*** Opening Data records ***

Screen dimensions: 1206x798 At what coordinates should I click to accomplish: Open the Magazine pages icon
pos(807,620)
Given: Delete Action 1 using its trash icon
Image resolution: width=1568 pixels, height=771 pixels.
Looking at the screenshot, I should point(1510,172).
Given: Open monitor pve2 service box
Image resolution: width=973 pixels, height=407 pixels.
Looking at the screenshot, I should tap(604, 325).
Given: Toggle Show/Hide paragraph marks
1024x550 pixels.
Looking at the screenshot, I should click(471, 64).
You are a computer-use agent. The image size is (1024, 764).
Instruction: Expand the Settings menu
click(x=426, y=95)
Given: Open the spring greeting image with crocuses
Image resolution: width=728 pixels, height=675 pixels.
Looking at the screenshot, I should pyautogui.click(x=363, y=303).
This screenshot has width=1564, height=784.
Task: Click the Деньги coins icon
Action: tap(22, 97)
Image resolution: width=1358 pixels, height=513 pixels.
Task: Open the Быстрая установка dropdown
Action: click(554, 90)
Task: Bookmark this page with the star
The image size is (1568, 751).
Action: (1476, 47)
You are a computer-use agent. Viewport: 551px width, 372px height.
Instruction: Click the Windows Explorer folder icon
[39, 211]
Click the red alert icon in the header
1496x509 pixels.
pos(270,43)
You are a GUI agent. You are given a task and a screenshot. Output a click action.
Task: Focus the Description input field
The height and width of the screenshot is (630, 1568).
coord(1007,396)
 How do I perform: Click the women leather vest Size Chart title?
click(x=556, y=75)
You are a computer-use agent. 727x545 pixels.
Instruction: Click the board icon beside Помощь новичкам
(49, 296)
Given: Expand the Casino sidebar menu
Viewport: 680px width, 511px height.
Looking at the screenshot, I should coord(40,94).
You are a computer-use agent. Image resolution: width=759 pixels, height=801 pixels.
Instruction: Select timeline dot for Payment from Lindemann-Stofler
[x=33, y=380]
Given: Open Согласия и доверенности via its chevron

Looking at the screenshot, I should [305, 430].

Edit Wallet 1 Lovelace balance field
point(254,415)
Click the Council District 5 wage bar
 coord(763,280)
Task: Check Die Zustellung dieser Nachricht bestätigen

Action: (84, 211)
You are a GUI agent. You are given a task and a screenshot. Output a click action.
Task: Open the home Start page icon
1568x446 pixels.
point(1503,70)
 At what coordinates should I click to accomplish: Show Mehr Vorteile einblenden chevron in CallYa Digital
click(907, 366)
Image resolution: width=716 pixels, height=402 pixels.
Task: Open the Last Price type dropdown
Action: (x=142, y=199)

*** Closing Data records ***

■ Your task: Lines of the listing above that hold the string "computer" should each be copied.

■ Solution for this exercise:
You are a computer-use agent. The image size is (1024, 764).
You are a computer-use agent. Viewport: 551px width, 372px height.
You are a computer-use agent. 727x545 pixels.
You are a computer-use agent. Image resolution: width=759 pixels, height=801 pixels.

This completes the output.